Targeting MXD1 sensitises pancreatic cancer to trametinib

BACKGROUND: The resistance of pancreatic ductal adenocarcinoma (PDAC) to trametinib therapy limits its clinical use. However, the molecular mechanisms underlying trametinib resistance in PDAC remain unclear. OBJECTIVE: We aimed to illustrate the mechanisms of resistance to trametinib in PDAC and identify trametinib resistance-associated druggable targets, thus improving the treatment efficacy of trametinib-resistant PDAC. DESIGN: We established patient-derived xenograft (PDX) models and primary cell lines to conduct functional experiments. We also applied single-cell RNA sequencing, Assay for Transposase-accessible Chromatin with sequencing and Cleavage Under Targets and Tagmentation sequencing to explore the relevant molecular mechanism. RESULTS: We have identified a cancer cell subpopulation featured by hyperactivated viral mimicry response in trametinib-resistant PDXs.
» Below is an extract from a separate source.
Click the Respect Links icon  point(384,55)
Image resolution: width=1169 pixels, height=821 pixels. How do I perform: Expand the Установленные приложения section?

We have demonstrated that trametinib treatment of PDAC PDXs induces expression of transcription factor MAX dimerisation protein 1 (MXD1), which acts as a cofactor of histone methyltransferase mixed lineage leukaemia 1 to increased H3K4 trimethylation in transposable element (TE) loci, enhancing chromatin accessibility and thus the transcription of TEs. Mechanistically, enhanced transcription of TEs produces excessive double-stranded RNAs, leading to the activation of viral mimicry response and downstream oncogenic interferon-stimulated genes. Inhibiting MXD1 expression can recover the drug vulnerability of trametinib-resistant PDAC cells to trametinib. CONCLUSIONS: Our study has discovered an important mechanism for trametinib resistance and identified MXD1 as a druggable target in treatment of trametinib-resistant PDAC.